DRA has monitored and evaluated the results of the incentive mechanisms for many years and has continuously and unequivocally concluded that both ratepayers and shareholders derive benefits under the incentive programs, as exemplified in its comments.

4.2. Exclusion of Winter Hedging from Incentive Mechanisms Since 2005

From the 1990s up until 2005, both the costs and payouts from winter hedging were fully included in the procurement incentive mechanisms. The Commission changed the treatment of hedging beginning in the fall of 2005, however, in response to petitions filed by the utilities. The utilities sought a change in the regulatory treatment of hedges in response to severe disruptions in natural gas supplies and resulting price volatility beginning in the summer of 2005.11 In anticipation of significantly rising prices in the coming winter season, the utilities sought to increase hedging activity significantly. The utilities were concerned, however, that utility shareholders would be exposed to excessive risks if the costs of this significant expansion in hedging continued to be subject to risk sharing through the existing incentive mechanisms.

Consequently the utilities requested to modify their incentive mechanisms to expand the amount of winter hedging authorized and to assign 100% of those hedging costs to core customers. PG&E was the first to file such a request.12 In the fall of 2005, SoCalGas and SDG&E filed a similar petition13 to assign to core gas customers all costs and benefits of expanded hedging plans for the coming winter, as well as for gas hedging already incurred for the 2005-2006 winter. The utilities argued that without the modification, an expanded hedging program would entail too much risk for investors, and create a disincentive to hedge at a level needed to protect core ratepayers.

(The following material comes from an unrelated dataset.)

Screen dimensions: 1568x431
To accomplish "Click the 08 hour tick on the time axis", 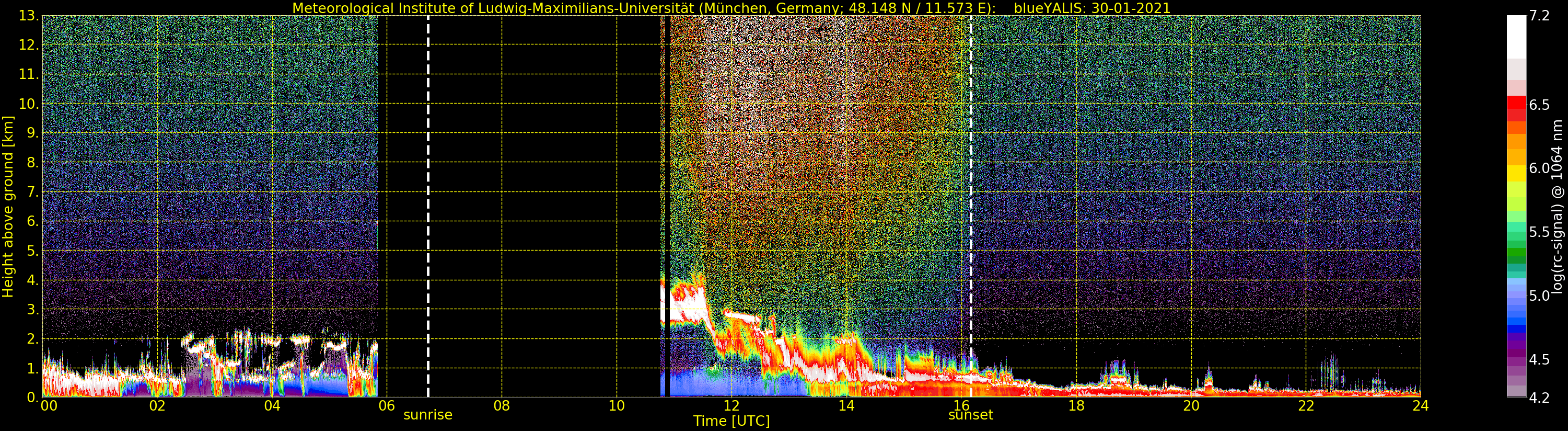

In October 2005, the Commission approved PG&E's request, assigning all costs and payouts from winter hedging to ratepayers, and approved a similar arrangement for SoCalGas and SDG&E. In winter hedging plans approved since 2005, the Commission has continued to assign all winter hedging losses and gains 100% to core customers.14

We next consider whether the current treatment of hedging costs best serves ratepayers' interests, and whether reforms are warranted going forward.

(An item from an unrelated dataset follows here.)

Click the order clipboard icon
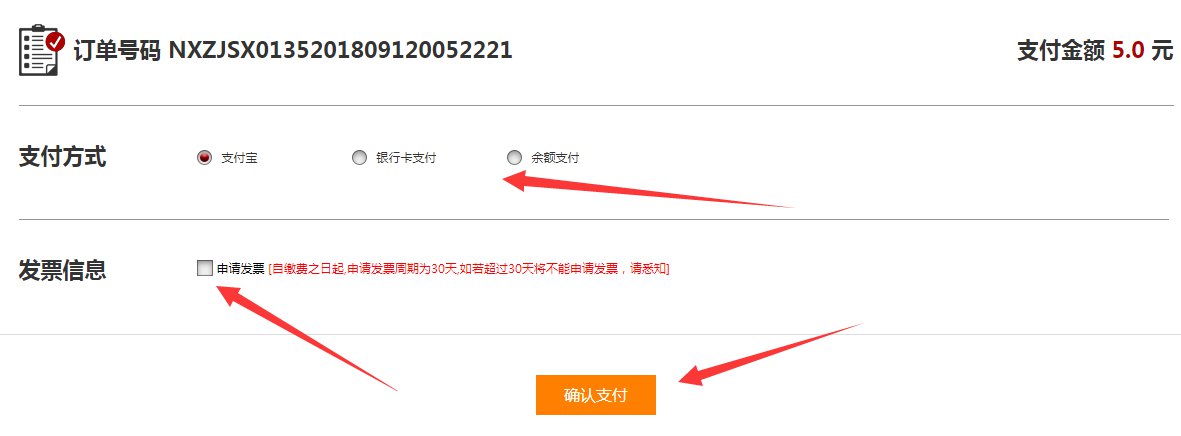tap(41, 50)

6 Henry Hub is a natural gas pipeline supply point located in Louisiana. Futures prices set at Henry Hub are generally considered to be the primary price set for the North American natural gas commodity market.

7 D.08-01-010, Ordering Paragraph (OP) 2.

8 PG&E was required to serve notice when margin calls not offset by other hedges reached $300 million, $600 million, $900 million, and each $300 million increment thereafter for the first time in each calendar quarter. Most recently, PG&E served notice that on November 13, 2009, margin calls subject to this notification requirement exceeded $600 million. The posting of collateral for margin calls, by itself, has no significant impact on the customer, other than the financing costs associated with posting cash or letters of credit. The financing costs on $600 million of collateral posted would, by themselves, have a negligible per-customer impact.

9 See December 9, 2008 DRA Comments at 2.

10 Since April 1, 2008, SoCalGas' Gas Acquisition Department has become responsible for supplying both its own core customers as well as those of SDG&E through a combined portfolio.

11 The disruption to natural gas supply production was caused largely by Hurricane Katrina-and to a lesser extent Hurricane Rita-which had a major adverse impact on natural gas prices beginning in late August 2005, creating the substantial possibility of further increases due to the loss of gas production.

12 See PG&E Petition for Modification of D.04-01-047 in Rulemaking (R.) 02-06-041.

13 See Petition to Modify D.02-06-023 and D.03-07-037.

14 See D.05-10-043, D.06-08-027, D.07-06-013, and D.07-12-019.